8. A process for the preparation of a compound according to any one of claims 1 to 7, comprising the steps of:

condensing a compound represented by formula 1a with a compound represented by formula 2a to obtain a compound represented by formula 3 a;

subjecting said compound of formula 3a to a ring closure reaction to obtain a compound of formula 4 a;

subjecting the compound of formula 4a to a reductive amination reaction with a compound of formula 5a to obtain a compound of formula 6 a;

subjecting the compound represented by the formula 6a to a condensation reaction with diethyl malonate to obtain a compound represented by the formula 7 a;

subjecting the compound represented by the formula 7a to hydrolysis reaction so as to obtain a compound represented by the formula 8 a; and

obtaining the compound of formula I from the compound of formula 8a based on at least one of:

subjecting the compound of formula 8a and an amino acid ester or methyl malonate monopotassium salt to condensation reaction, and hydrolyzing the condensation reaction product under alkaline conditions to obtain the compound of formula I,

wherein,

R¹～R³is as defined in any one of claims 1 to 7.

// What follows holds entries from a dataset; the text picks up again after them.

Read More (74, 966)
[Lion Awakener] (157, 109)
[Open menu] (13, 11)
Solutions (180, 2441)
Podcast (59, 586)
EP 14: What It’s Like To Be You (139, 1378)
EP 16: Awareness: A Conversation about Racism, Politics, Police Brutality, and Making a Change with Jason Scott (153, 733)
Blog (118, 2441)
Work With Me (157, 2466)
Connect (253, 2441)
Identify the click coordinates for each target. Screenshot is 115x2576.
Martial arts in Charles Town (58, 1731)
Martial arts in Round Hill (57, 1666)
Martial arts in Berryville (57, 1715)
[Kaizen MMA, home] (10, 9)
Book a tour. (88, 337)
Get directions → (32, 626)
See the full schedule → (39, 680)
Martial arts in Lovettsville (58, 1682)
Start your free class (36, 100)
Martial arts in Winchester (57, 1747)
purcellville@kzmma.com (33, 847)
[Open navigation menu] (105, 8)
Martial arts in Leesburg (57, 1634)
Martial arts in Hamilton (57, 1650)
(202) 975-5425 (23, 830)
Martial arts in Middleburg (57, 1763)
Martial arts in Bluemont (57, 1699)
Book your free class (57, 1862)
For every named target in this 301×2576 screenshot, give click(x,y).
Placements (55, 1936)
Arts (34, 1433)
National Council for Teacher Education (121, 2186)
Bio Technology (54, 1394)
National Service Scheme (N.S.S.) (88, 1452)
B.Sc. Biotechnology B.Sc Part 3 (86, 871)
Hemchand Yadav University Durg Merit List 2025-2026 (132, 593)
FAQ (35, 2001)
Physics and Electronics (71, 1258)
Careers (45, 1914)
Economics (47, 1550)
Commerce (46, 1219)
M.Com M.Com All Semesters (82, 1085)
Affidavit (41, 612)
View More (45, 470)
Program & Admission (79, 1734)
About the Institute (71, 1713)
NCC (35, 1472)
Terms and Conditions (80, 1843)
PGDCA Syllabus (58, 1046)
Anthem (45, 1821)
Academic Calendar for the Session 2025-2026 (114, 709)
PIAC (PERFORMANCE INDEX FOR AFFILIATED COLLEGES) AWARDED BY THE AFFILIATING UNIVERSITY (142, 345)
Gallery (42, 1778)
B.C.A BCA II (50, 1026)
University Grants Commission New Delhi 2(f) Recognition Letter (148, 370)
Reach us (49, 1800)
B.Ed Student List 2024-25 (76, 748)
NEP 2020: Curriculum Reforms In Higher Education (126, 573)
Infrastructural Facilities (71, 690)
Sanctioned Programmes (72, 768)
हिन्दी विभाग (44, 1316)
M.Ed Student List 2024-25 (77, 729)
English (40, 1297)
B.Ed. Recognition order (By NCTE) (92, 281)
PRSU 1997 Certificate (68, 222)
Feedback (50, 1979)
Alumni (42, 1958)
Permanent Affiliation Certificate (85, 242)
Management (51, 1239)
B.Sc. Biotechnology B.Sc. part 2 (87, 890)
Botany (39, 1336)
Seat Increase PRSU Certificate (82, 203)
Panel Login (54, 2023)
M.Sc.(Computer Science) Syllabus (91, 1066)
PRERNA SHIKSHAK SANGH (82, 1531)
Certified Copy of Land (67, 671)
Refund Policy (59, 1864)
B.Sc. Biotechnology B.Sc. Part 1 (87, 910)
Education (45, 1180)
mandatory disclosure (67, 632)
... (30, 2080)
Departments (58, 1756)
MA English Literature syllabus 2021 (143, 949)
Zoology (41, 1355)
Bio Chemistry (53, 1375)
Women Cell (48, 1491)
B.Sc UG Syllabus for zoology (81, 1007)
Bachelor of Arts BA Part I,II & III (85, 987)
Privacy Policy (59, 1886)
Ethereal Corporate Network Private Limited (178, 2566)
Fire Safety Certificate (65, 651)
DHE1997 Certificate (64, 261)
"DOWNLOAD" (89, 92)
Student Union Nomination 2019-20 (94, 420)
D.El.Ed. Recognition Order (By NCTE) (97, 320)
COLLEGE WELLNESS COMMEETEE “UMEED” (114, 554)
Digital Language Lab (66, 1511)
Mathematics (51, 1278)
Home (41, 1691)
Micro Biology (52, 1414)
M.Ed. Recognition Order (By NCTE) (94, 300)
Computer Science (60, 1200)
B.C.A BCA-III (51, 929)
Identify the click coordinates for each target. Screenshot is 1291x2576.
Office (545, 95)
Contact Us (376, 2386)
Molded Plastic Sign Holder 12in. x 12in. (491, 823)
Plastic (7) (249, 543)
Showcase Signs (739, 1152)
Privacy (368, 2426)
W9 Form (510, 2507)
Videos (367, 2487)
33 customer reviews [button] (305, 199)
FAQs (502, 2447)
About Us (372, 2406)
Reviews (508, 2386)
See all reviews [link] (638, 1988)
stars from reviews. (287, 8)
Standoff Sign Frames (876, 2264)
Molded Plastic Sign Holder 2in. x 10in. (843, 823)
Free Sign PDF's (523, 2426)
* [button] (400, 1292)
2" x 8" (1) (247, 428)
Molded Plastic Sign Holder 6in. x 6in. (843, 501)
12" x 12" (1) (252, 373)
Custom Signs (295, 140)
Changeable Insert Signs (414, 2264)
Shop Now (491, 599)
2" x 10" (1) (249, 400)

9. A pharmaceutical composition, comprising:

a compound according to any one of claims 1 to 7; and

a pharmaceutically acceptable excipient which is capable of being used,

optionally the pharmaceutical composition is for use in the treatment or prevention of a thromboxane receptor associated disease, or for use in the treatment or prevention of thrombosis and/or hypertension.

10. Use of a compound according to any one of claims 1 to 7 for the manufacture of a medicament for the treatment or prophylaxis of a disease associated with a thromboxane receptor or for the treatment or prophylaxis of thrombosis and/or hypertension.